- [TASK PROMPT]
Without adding anything, give again the lines from the one holding "Delete the GitHub rule via trash icon" through the final line of the records, exactly, with both ends included and pictures dropped.

(Source data)
■ ■ ■ ■

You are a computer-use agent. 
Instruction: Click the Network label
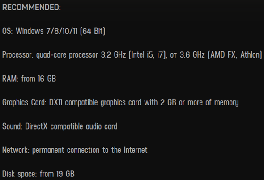click(16, 150)
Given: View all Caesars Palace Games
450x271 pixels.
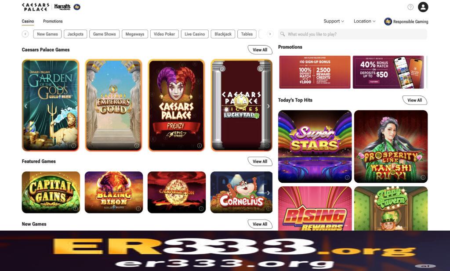Looking at the screenshot, I should 260,50.
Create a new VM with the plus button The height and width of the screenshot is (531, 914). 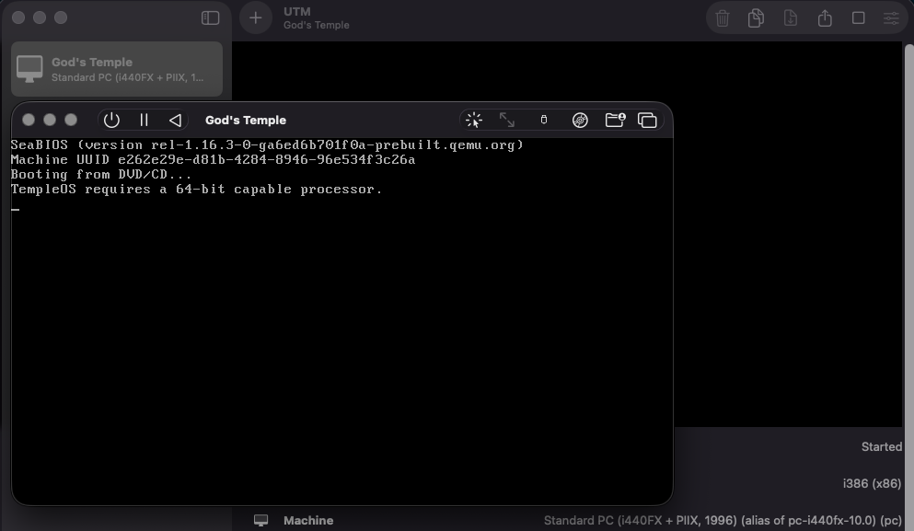coord(255,17)
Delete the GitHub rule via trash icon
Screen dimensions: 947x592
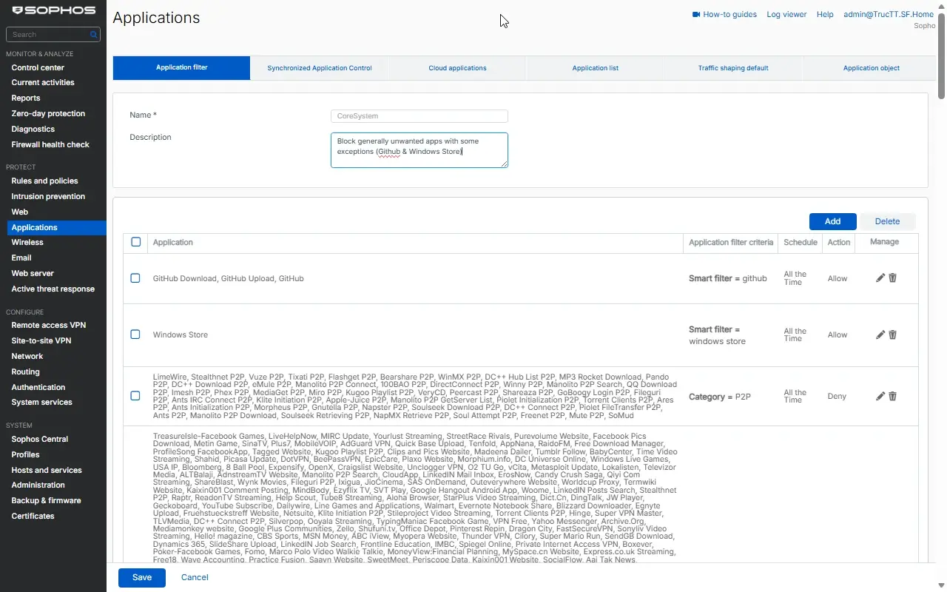(x=892, y=278)
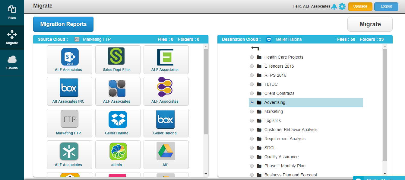Select the Dropbox cloud Geller Halona tile
Screen dimensions: 405x180
pyautogui.click(x=118, y=123)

■ ■ ■ ■

- [SOLUTION]
Delete the GitHub rule via trash icon
Screen dimensions: 947x592
(x=892, y=278)
Select the Dropbox cloud Geller Halona tile
Screen dimensions: 405x180
pyautogui.click(x=118, y=123)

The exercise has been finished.